From both sides, the communication is calm and, mostly, professional. The American pilot quickly responds from a well-rehearsed script explaining that this is a U.S. aircraft operating in international airspace over international waters.
Still, as the Chinese navy radio operators come back on the line to repeat their warning, I can hear frustration building in their voices. In one case, the operator’s voice grows louder and louder, ending in a high-pitched “You go!” The Chinese give warnings like this eight times during the flight.
It turns out there are also civilian aircraft in the vicinity. A Delta Air Lines flight on that same frequency hears the Chinese challenge, and then pipes into the frequency to ask what’s going on.
The Chinese navy radio operator identifies himself, possibly to reassure them. The flight crew notes that this can be a very nerve-racking experience for civilian aircraft in the area.
For now, these Chinese challenges are surface-to-air, coming from new early-warning radar stations they have positioned on the islands or from Chinese navy ships patrolling them. These reefs are too far from air bases in China for Chinese aircraft to intercept the P8 and start a potential confrontation in the air, but that may change if and when these islands have working airstrips. Fact is, China is already on its way.
As we leave Subi Reef, we approach Fiery Cross Reef a few minutes travel away. Here China has made the most extensive progress. What used to be a rocky reef barely visible above the waves is now equipped with a nearly completed runway, a tower, an early warning radar station and barracks for Chinese soldiers and sailors.
Meanwhile, Chinese dredgers continue to dig away at a deep-water harbor for Chinese ships. This is what some call China’s “unsinkable aircraft carrier.” If China continues to militarize the islands, as the U.S. fears, the three reefs will form strategic Chinese military bases right in the middle of some of the most contested waters in the world.

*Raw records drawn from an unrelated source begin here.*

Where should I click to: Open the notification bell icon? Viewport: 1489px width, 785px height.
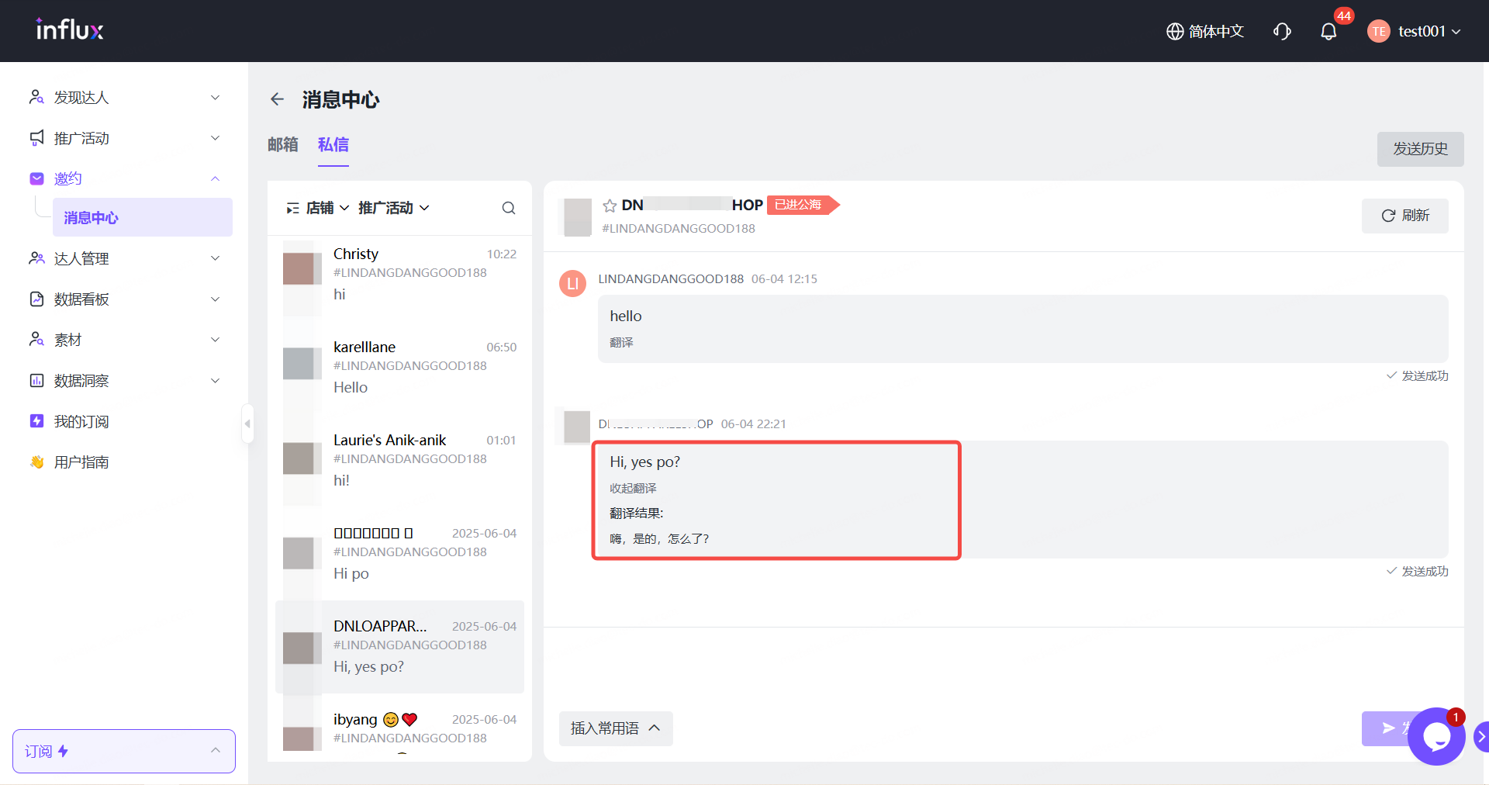[x=1328, y=32]
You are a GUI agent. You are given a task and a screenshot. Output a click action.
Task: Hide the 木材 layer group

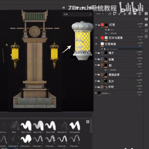coord(96,87)
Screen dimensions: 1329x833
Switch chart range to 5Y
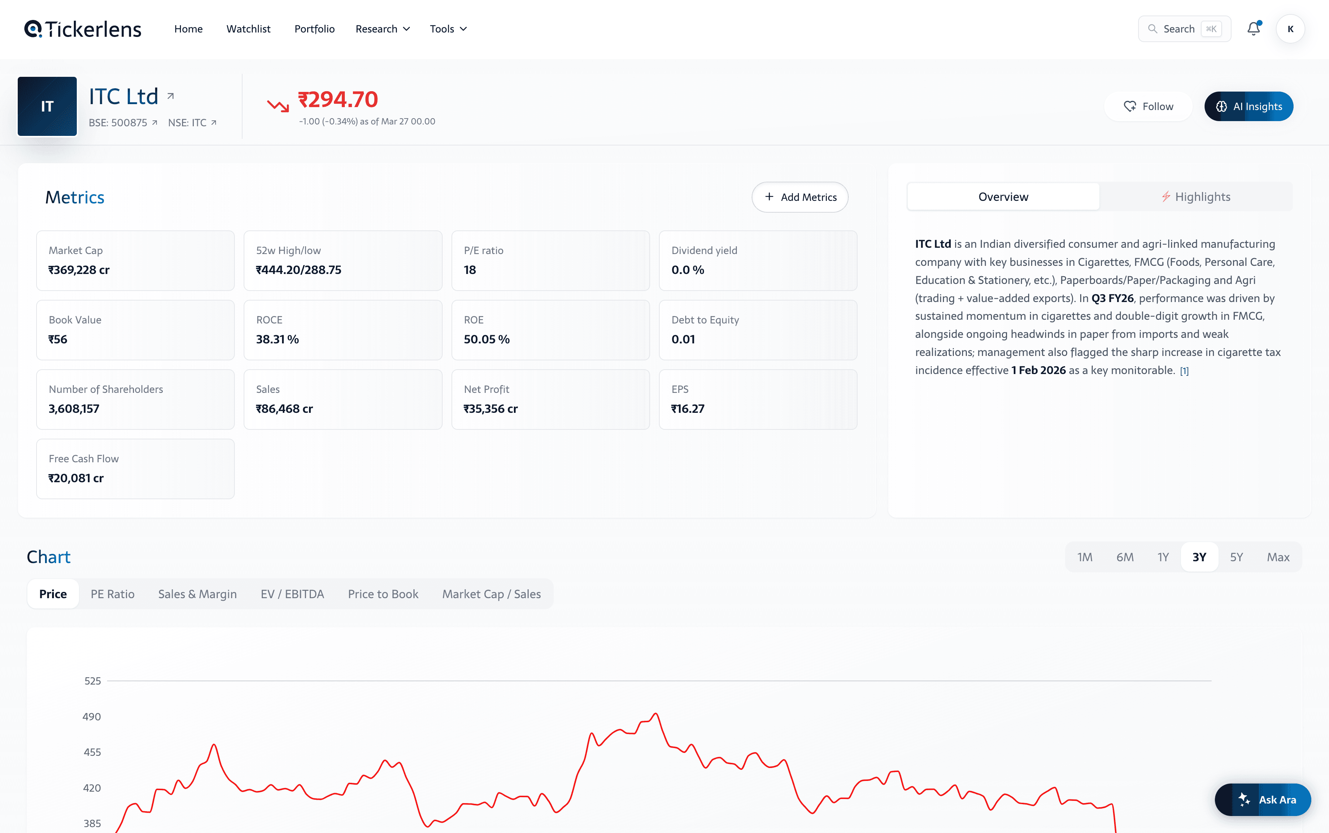(x=1236, y=557)
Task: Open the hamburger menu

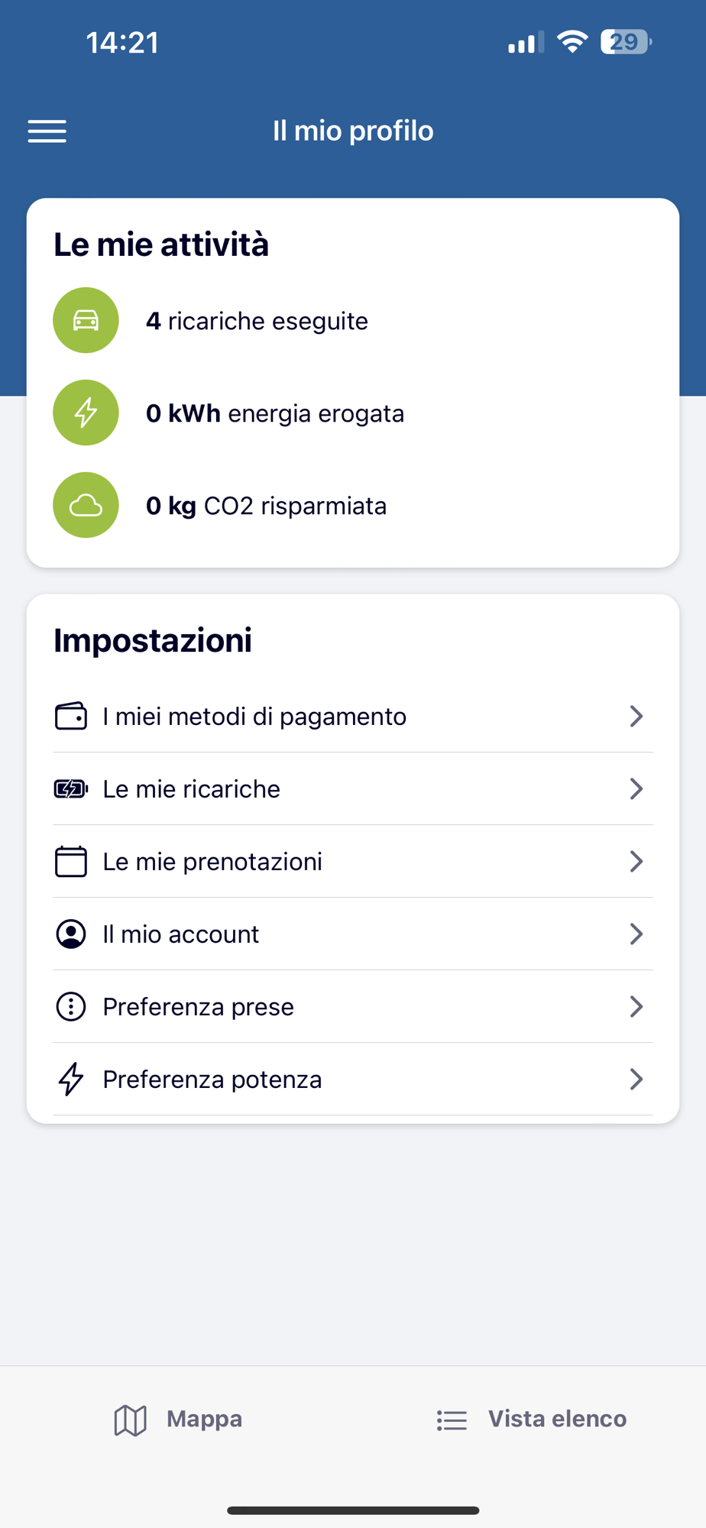Action: (x=47, y=131)
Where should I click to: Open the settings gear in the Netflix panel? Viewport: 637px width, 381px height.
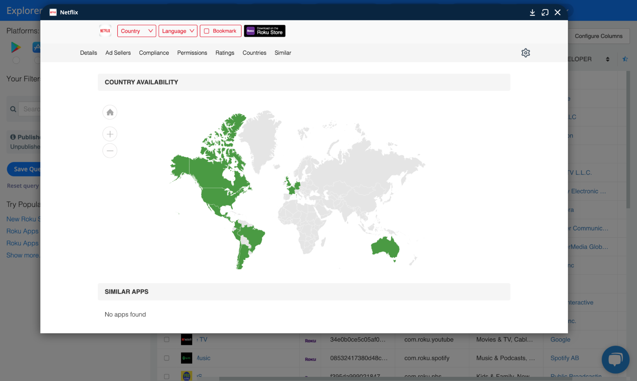525,53
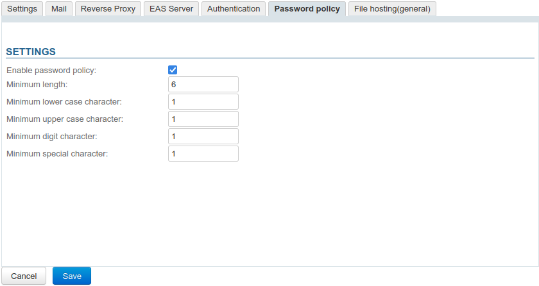Click the 'Minimum digit character:' label

pos(52,137)
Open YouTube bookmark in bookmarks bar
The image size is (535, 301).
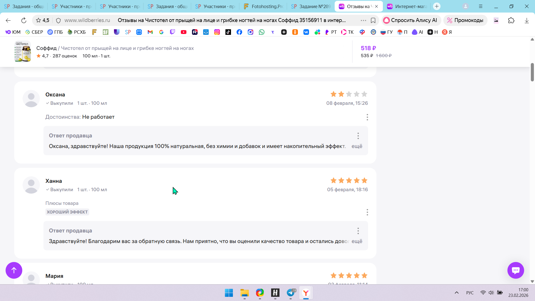(183, 32)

On board the P8, the mood is calm and confident. These crews have been flying these flights for months now. But the more China builds, the U.S. sailors tell me, the more aggressively the Chinese navy is challenging them.
CNN has learned that the U.S. is considering flying its aircraft — and sailing its Navy warships — even closer to the islands to further demonstrate that the U.S. does not recognize China’s claims. The lowest we fly on this mission is 15,000 feet. But that could soon change.

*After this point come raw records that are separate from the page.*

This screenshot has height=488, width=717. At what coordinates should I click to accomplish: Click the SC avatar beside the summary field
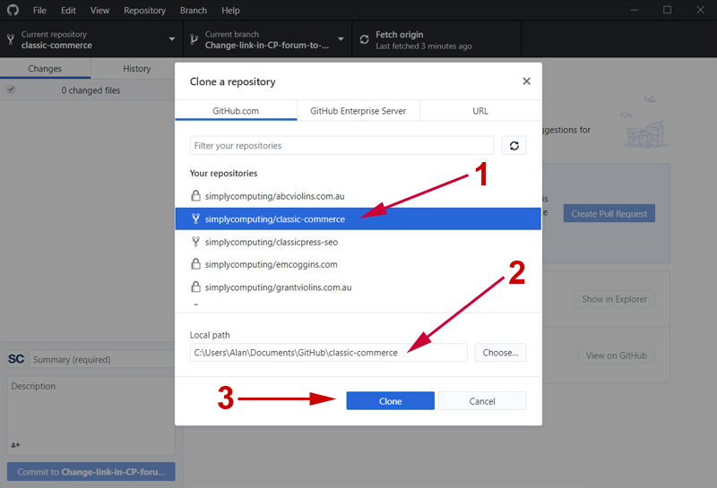pyautogui.click(x=16, y=359)
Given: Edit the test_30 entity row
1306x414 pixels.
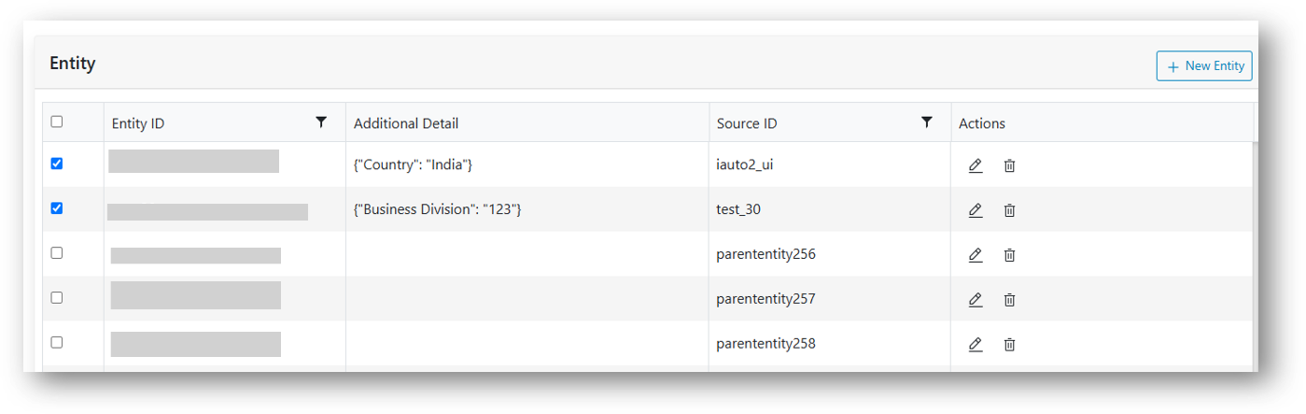Looking at the screenshot, I should 976,210.
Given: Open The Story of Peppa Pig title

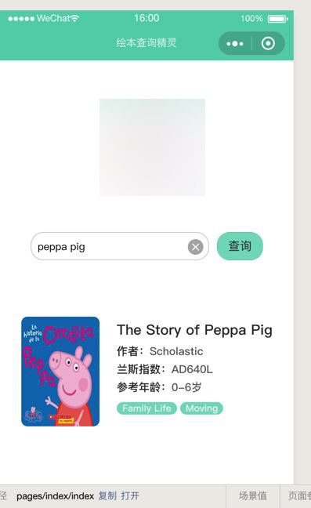Looking at the screenshot, I should [194, 330].
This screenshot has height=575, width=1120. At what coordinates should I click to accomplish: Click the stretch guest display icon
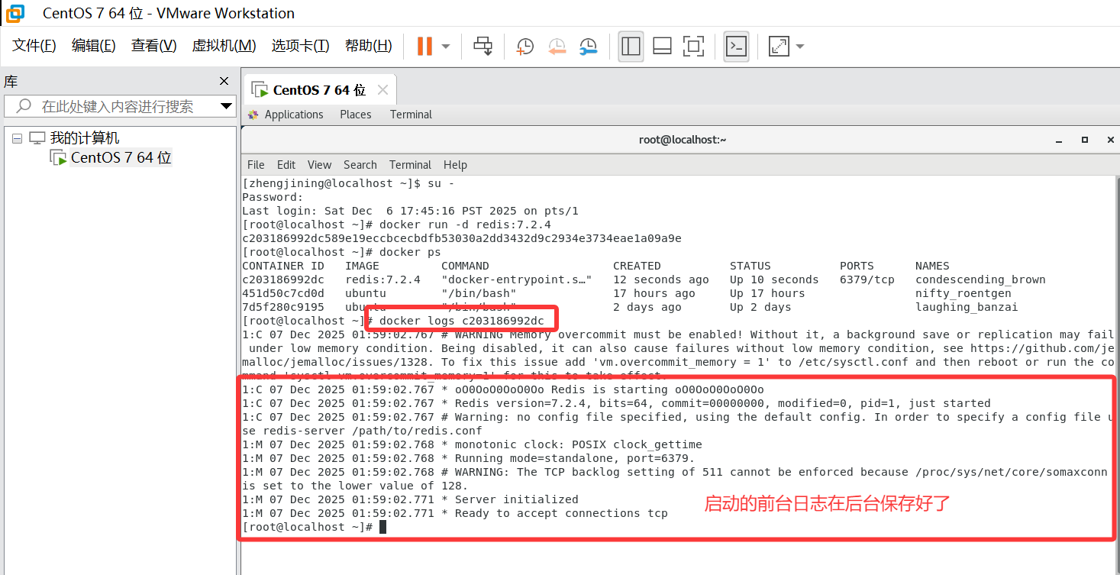click(x=779, y=46)

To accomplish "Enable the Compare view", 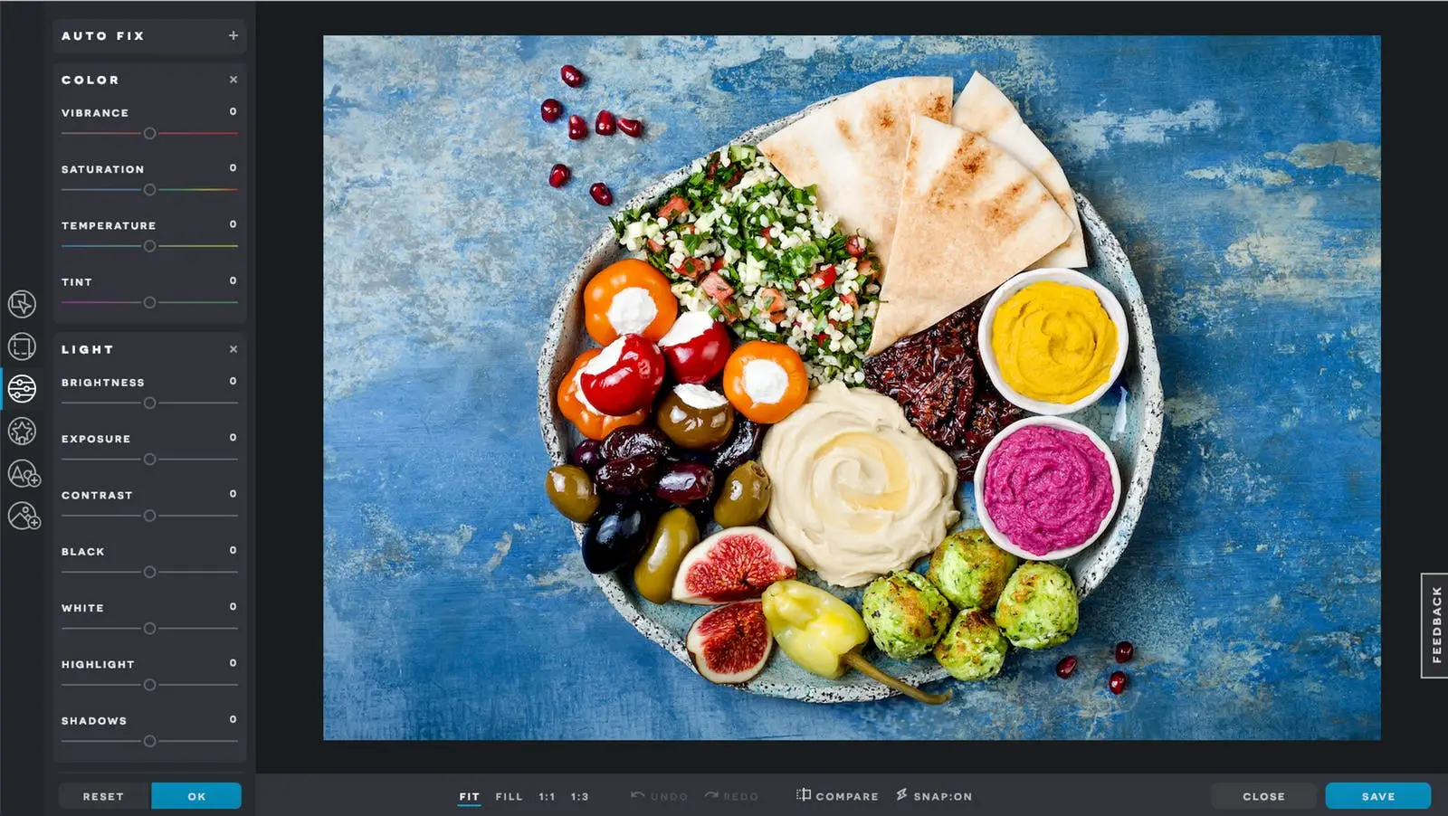I will click(x=835, y=796).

And what happens if China starts deploying its aircraft to these waters? The airstrip on Fiery Cross Reef is already long enough to accommodate every military aircraft in the Chinese arsenal. P8 flights hundreds of miles closer to the mainland are already intercepted by Chinese fighters. Last fall, in one such encounter, the Chinese pilot came dangerously close.
The prospect of U.S.-Chinese collisions in the air are truly alarming, as past events have demonstrated. In 2001, a Chinese jet collided with a U.S. EP-3, the P8’s predecessor, over Hainan Island, right off the Chinese mainland, leading to a major crisis as the damaged U.S. plane barely managed a safe landing on Chinese territory.
The P8 flight crew speaks confidently and calmly about their mission. But they know they are in the midst of a major and contentious potential conflict. Chinese protests are becoming more stern. U.S. surveillance flights and naval patrols are becoming more aggressive. And the two countries’ positions are, for now, irreconcilable.
China views these islands as its sovereign territory and describes its commitment to them as “unshakable.” The U.S. views the area as international waters and airspace. Aboard the P8, it is difficult to see how those differences are resolved.